Mendes, gli affari e le idee di Commisso. Le motivazioni del crac

GERMOGLI PH: 7 GIUGNO 2019

Il monopolio di acquisti-cessioni verso una sola figura è una prospettiva che non si è sposata con la mentalità del patron viola

Redazione VN

La nascita della Superlega aveva consentito a Rocco Commisso di esporre a tutto il mondo del pallone quelle che erano le sue idee per ristrutturare il calcio quasi dalle fondamenta. Due erano stati i punti cardine sui quali aveva preso le mosse il presidente della Fiorentina: l’introduzione di un salary cap e soprattutto l’abbattimento dei costi per le commissioni ai procuratori, tema sul quale la società viola si è dimostrato nel tempo uno dei club più trasparenti (come dimostrano i dati pubblici della Figc), pagando senza mai dilazionare le provvigioni ai manager con cui in questi due anni ha lavorato. Questo quanto troviamo scritto ne La Nazione, oggi in edicola. Ed è proprio su questo secondo punto che Commisso ha scelto di tornare a battere con forza, non appena ha avuto il sentore che, con l’ingresso negli affari viola di Jorge Mendes, molte delle trattative sul prossimo mercato estivo avrebbero dovuto prendere un indirizzo preciso. Con costi, di conseguenza, non sempre trattabili.

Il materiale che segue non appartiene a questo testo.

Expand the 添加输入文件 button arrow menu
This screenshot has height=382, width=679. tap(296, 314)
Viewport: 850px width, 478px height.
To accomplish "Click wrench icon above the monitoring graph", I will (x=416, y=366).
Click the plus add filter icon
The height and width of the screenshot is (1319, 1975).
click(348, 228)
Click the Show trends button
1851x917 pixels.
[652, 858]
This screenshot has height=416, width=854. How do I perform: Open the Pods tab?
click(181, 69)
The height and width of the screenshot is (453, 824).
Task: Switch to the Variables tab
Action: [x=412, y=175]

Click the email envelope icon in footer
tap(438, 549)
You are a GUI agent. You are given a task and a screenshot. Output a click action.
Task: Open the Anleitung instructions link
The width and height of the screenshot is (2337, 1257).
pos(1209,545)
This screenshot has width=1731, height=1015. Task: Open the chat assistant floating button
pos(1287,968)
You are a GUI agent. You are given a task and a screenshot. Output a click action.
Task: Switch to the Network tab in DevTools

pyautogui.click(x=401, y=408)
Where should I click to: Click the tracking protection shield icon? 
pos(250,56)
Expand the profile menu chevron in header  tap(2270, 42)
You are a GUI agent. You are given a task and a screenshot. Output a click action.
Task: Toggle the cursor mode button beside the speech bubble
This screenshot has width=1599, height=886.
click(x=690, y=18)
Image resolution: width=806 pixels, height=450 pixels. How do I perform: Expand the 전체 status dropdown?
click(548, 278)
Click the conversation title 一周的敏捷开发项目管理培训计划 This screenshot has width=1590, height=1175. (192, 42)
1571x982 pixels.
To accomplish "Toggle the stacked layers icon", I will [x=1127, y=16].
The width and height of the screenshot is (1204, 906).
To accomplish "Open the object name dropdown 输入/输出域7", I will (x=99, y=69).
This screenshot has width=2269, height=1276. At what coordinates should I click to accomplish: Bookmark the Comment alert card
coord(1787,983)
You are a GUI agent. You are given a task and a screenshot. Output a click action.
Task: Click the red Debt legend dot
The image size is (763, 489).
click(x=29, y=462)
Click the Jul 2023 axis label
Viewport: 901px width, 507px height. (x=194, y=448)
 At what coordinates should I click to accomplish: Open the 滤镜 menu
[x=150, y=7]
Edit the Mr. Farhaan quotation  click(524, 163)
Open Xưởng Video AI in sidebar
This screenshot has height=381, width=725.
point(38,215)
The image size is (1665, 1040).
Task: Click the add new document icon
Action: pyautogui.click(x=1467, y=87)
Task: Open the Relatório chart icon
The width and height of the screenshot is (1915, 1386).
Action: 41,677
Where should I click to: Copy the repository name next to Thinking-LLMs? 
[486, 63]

La forza della Fiorentina nei primi mesi di gestione italoamericana è stata del resto quella di poter imbastire trattative con tutti gli esponenti del mondo del calcio e il monopolio di acquisti-cessioni verso una sola figura è una prospettiva che non si è evidentemente sposata con la mentalità del patron viola Mediacom. Nelle ultime stagioni le transazioni effettuate dalla Fiorentina sono state molte, ma se si eccettua la stretta collaborazione con l’intermediario Davide Lippi, la squadra mercato gigliata: ha fatto affari con tante agenzie: dal gruppo dei fratelli Pastorello, fino ad Alessandro Lucci, passando per Michelangelo Minieri e Fali Ramadani.